# [Pixel coordinate grounding data]
□ □ □ □ □ □ □
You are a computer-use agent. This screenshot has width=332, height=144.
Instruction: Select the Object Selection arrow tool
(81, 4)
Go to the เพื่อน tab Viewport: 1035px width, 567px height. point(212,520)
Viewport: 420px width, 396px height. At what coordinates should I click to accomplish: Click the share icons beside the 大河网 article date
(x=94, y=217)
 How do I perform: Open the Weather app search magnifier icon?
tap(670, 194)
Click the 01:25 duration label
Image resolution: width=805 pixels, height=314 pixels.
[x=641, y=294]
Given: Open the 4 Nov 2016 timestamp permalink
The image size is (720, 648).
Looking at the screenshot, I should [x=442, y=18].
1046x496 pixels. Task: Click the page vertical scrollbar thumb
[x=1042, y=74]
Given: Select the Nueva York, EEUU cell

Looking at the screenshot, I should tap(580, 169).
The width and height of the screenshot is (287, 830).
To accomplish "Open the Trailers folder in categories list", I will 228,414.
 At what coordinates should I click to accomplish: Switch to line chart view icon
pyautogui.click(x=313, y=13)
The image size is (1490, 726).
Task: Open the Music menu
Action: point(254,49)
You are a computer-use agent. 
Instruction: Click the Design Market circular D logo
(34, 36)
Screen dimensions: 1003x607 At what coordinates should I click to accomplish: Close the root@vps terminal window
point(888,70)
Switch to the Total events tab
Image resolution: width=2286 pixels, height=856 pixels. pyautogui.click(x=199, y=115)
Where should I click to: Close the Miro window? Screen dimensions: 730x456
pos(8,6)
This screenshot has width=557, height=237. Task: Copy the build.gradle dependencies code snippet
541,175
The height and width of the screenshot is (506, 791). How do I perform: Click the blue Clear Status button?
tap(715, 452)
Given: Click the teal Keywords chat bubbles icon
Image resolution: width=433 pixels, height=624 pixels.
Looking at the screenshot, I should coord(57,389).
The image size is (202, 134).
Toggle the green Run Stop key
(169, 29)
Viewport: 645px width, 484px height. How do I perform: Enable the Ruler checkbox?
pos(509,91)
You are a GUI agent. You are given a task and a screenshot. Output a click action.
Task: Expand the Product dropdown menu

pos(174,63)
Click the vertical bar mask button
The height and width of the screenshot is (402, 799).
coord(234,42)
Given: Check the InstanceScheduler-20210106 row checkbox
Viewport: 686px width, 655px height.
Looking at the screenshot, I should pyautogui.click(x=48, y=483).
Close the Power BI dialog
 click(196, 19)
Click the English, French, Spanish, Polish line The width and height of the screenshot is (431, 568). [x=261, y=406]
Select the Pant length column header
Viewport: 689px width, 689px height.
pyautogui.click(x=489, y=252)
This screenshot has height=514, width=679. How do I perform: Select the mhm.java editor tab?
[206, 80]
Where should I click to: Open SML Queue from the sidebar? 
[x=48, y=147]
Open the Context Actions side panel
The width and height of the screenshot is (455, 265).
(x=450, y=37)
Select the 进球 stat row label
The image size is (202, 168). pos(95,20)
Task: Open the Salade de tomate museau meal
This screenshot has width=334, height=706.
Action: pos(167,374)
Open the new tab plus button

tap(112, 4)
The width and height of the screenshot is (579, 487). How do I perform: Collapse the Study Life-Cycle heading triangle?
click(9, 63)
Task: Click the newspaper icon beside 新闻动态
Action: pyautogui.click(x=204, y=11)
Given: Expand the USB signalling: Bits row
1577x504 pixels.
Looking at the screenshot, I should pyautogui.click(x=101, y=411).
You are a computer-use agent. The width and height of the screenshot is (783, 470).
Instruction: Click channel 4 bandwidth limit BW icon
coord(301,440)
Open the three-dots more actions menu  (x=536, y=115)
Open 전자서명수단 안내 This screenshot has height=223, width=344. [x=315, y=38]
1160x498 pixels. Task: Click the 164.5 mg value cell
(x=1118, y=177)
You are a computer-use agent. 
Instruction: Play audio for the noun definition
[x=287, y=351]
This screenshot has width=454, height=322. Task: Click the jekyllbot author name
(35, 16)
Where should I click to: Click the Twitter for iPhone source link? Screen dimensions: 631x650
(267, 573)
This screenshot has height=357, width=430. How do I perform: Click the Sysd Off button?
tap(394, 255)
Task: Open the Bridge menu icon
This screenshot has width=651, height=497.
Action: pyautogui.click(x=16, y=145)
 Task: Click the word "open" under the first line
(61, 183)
□ □ □ □ □ □ □
# [WHAT YOU SHOULD DO]
Every line that contains the string "computer" should be copied from the entries.

# [PROBLEM SOLUTION]
You are a computer-use agent. This screenshot has width=332, height=144.
You are a computer-use agent. 
You are a computer-use agent. The width and height of the screenshot is (783, 470).
You are a computer-use agent. 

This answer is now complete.